Seven Damon Runyon alumni were elected to the National Academy of Sciences (the science “Hall of Fame”), one of the highest honors that can be given to a U.S. scientist. This membership recognizes their distinguished and continuing achievements in original research.
Damon Runyon alumni were part of the 120 newly elected members and 26 international members joining the Academy, which was established in 1863.
This brings the total number of Damon Runyon scientists who are members of the National Academy of Sciences to 86.
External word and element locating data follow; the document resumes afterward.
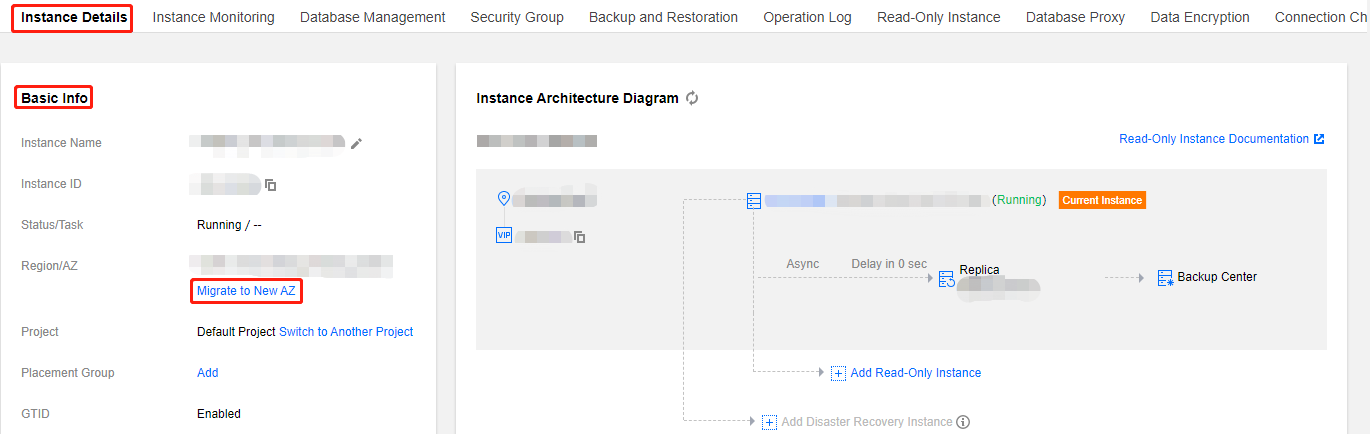Viewport: 1370px width, 434px height.
Task: Open the Backup and Restoration tab
Action: click(663, 17)
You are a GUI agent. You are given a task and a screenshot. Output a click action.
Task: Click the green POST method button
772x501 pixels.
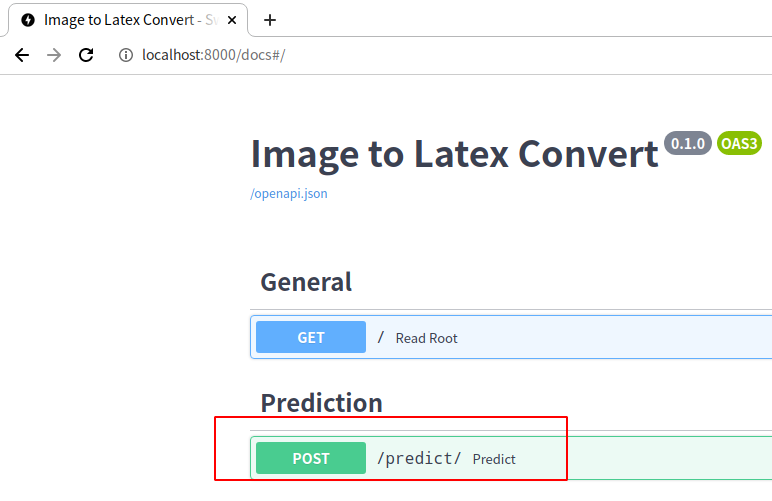pos(311,458)
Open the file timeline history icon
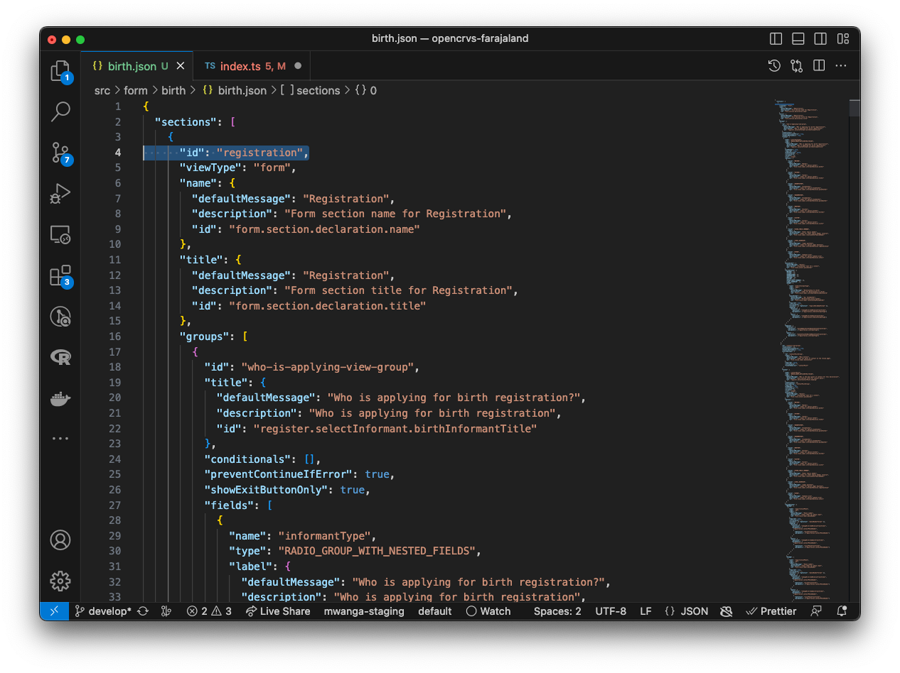This screenshot has height=673, width=900. click(x=774, y=66)
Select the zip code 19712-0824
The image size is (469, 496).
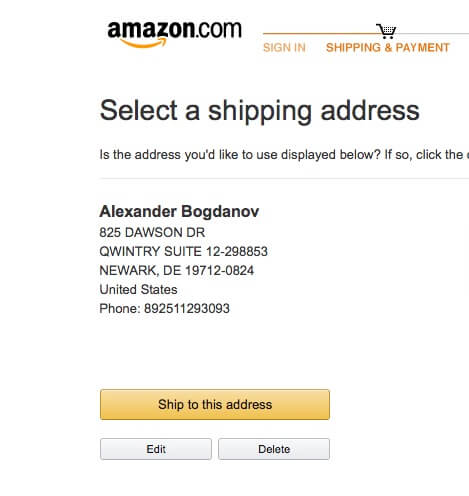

Howard Y. Chang, MD, PhD (Scholar ‘06-‘08), Stanford University School of Medicine
Chang’s research focuses on understanding how small molecules attached to the DNA affect gene expression and coordinate cell fate and function, as well as on the role played by long noncoding RNAs in biological development, cancer and aging.
Scott N. Keeney, PhD (Fellow ‘94-‘97), Memorial Sloan Kettering Cancer Center
Working with yeast and mice as model organisms, Keeney and his team are examining the molecular details of how cells repair the double-stranded DNA breaks that initiate the exchange of genetic information between homologous chromosomes during the formation of gametes. Understanding how this process fails in diseases such as Down syndrome and some cancers may lead to new therapies.
Judy Lieberman, MD, PhD (Fellow ‘84-‘86), Boston Children’s Hospital and and Harvard Medical School
The Lieberman lab studies cytotoxic T lymphocytes (CTL) that induce cell death in the immune defense against viral infection and cancer. Granzyme A, the most abundant CTL death-inducing protease, triggers a novel form of programmed cell death. The Lieberman lab uncovered the molecular basis for DNA destruction in this pathway.
Michael K. Rosen, PhD (Fellow ‘93-‘95), University of Texas Southwestern Medical Center
Rosen’s research focuses on compartments within a cell, called biomolecular condensates, which concentrate proteins and nucleic acids without a surrounding membrane. Biomolecular condensates form through phase separation, like oil and water. These phase-separated structures are involved in many fundamental cellular mechanisms in health and disease.
Lorraine S. Symington, PhD (Fellow ‘83-‘85), Columbia University Medical Center
Using yeast as a model organism, Symington’s lab studies how cells repair harmful breaks in DNA strands with homologous recombination. Defects in this repair mechanism have been associated with increased mutations and cancer. This research may lead to novel drugs that increase DNA damage, or disable other repair mechanisms, for treating cancers with homologous recombination deficiencies.
Peter Tontonoz, MD, PhD (Scholar ‘99-‘00), University of California, Los Angeles
The Tontonoz laboratory focuses on how lipids control gene expression and the role of nuclear receptors in lipid metabolism. These studies are expected to provide insight into fundamental regulatory strategies and may identify targets for therapeutic intervention in diabetes, obesity and cardiovascular disease.
Robert Tycko, PhD, (Fellow ‘86), National Institute of Diabetes and Digestive and Kidney Diseases, National Institutes of Health
The Tycko lab is developing experimental techniques that can elucidate the structural properties of proteins important in biology and human disease using solid state NMR techniques and electron microscopy. This research aims to provide new structural and mechanistic information about protein assemblies that are associated with Alzheimer’s disease, type 2 diabetes and AIDS.